-- What you need to do --
Where a line contains the word "above", copy that line from the records below.

-- Saved entries --
┏━━

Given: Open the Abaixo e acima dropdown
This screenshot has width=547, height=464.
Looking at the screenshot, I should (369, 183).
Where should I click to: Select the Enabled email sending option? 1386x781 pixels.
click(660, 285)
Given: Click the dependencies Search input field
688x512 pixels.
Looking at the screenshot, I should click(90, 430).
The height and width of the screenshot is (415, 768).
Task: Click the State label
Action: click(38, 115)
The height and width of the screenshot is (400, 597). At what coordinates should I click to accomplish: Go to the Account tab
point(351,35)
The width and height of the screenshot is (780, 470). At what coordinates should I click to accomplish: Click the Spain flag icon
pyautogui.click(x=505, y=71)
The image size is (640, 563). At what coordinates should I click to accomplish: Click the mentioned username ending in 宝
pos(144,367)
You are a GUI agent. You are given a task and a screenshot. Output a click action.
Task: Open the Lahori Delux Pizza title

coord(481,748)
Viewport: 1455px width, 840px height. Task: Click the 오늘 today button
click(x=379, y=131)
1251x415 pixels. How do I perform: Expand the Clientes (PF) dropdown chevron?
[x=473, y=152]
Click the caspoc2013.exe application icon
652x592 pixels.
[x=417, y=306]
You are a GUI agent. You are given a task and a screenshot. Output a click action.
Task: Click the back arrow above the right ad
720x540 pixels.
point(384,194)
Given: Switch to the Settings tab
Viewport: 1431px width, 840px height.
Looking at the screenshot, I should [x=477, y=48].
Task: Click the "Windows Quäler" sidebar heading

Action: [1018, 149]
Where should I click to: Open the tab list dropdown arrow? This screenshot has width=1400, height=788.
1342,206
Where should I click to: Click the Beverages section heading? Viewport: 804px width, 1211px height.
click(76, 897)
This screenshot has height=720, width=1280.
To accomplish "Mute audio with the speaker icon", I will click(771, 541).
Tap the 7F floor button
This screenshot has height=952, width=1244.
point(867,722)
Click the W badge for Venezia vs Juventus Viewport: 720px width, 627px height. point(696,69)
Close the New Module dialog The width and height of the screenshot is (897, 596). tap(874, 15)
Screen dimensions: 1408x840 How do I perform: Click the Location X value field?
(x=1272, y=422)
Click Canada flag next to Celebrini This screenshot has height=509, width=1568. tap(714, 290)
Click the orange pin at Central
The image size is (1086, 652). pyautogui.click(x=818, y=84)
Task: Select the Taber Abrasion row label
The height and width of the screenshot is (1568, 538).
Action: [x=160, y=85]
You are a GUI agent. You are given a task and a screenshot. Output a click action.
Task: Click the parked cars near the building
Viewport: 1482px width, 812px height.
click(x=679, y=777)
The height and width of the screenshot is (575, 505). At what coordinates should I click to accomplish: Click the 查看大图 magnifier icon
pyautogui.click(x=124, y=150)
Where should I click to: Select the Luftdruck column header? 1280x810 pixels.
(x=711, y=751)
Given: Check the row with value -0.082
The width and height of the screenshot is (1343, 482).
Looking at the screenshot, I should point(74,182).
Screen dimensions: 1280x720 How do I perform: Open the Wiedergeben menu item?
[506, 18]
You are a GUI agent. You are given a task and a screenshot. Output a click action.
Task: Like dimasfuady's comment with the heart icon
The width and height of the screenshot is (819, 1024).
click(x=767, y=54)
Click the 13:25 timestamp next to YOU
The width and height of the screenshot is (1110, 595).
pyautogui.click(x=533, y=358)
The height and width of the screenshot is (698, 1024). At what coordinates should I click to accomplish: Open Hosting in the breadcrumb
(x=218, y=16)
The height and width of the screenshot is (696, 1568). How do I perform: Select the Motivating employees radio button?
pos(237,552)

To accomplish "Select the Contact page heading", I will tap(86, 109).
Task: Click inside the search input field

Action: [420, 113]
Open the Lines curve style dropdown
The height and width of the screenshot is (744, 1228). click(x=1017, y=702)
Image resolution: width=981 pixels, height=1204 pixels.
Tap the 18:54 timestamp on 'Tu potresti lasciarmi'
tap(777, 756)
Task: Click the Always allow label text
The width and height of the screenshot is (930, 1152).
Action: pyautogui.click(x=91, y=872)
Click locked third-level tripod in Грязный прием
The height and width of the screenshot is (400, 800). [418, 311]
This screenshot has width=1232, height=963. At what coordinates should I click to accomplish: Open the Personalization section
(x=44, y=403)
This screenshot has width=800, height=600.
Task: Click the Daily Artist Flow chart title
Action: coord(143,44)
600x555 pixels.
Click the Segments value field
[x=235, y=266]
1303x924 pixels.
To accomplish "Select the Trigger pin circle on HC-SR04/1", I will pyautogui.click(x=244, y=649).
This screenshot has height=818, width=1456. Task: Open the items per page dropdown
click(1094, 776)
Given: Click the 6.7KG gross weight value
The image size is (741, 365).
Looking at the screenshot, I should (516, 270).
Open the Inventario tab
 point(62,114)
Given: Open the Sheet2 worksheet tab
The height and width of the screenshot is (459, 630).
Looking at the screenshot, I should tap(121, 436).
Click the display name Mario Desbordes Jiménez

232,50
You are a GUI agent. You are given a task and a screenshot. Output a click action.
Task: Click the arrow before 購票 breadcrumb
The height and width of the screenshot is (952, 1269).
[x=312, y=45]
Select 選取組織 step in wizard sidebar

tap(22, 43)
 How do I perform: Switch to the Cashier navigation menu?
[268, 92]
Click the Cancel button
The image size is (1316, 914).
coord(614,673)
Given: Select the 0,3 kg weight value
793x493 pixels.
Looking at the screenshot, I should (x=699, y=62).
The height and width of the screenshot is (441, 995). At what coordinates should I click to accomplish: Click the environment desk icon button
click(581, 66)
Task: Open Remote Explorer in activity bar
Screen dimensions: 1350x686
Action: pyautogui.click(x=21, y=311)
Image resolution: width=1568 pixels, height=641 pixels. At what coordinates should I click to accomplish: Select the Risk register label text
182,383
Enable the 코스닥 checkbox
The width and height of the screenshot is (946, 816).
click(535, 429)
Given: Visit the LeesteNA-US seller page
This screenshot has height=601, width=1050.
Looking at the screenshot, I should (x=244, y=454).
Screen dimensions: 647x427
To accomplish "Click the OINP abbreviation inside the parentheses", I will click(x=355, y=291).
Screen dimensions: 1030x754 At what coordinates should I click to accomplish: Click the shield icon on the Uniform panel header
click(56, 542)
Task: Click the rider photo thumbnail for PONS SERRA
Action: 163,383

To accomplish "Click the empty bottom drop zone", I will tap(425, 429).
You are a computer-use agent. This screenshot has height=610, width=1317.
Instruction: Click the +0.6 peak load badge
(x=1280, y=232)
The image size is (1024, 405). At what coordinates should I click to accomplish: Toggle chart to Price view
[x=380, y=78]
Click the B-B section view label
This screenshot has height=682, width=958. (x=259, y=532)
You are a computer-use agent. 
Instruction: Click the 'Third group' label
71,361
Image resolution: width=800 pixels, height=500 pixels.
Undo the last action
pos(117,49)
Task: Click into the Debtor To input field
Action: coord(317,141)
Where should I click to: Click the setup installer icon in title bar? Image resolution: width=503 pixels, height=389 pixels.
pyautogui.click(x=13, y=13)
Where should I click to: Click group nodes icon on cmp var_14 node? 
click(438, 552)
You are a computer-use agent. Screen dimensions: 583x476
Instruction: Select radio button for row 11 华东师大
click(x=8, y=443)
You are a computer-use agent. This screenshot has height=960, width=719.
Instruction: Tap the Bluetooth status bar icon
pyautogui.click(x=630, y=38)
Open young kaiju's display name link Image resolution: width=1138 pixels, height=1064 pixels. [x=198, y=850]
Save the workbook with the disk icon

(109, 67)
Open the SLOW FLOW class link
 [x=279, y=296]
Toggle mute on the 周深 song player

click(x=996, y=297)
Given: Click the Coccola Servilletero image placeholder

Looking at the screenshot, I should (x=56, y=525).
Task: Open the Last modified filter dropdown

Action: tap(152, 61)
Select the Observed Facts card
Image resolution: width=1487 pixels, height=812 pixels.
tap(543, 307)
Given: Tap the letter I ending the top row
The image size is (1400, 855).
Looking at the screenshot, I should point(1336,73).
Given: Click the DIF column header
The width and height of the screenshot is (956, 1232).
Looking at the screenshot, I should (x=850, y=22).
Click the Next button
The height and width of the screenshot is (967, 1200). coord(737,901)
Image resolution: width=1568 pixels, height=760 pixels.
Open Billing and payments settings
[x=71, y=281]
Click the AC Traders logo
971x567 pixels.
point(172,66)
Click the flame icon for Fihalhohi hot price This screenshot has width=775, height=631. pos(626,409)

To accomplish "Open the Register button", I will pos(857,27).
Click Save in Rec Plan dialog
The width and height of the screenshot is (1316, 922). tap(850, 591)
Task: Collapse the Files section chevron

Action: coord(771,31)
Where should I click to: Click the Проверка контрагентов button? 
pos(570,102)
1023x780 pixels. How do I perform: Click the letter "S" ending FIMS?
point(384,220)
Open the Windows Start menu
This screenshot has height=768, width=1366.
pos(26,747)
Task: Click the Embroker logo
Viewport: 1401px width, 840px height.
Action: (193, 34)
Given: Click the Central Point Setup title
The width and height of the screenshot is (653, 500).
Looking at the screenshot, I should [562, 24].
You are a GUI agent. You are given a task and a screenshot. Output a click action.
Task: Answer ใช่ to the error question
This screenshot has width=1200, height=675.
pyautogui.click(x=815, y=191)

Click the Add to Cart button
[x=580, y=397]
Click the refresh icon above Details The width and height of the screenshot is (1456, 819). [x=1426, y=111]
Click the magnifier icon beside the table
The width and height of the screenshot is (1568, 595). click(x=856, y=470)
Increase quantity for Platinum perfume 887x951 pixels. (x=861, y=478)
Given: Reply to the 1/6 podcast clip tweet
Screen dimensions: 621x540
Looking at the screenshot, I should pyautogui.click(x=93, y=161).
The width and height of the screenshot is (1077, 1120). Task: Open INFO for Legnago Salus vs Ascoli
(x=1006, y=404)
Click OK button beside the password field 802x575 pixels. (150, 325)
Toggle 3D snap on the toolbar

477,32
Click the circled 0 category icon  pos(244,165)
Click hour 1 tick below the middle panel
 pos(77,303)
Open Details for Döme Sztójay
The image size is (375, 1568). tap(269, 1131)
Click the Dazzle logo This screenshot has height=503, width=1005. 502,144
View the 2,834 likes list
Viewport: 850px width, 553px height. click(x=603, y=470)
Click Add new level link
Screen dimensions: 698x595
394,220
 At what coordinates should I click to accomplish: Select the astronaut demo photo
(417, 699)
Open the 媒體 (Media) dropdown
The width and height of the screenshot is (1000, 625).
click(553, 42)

┗━━

-- Task output --
Task: Click the back arrow above the right ad
Click the refresh icon above Details The width and height of the screenshot is (1456, 819). [x=1426, y=111]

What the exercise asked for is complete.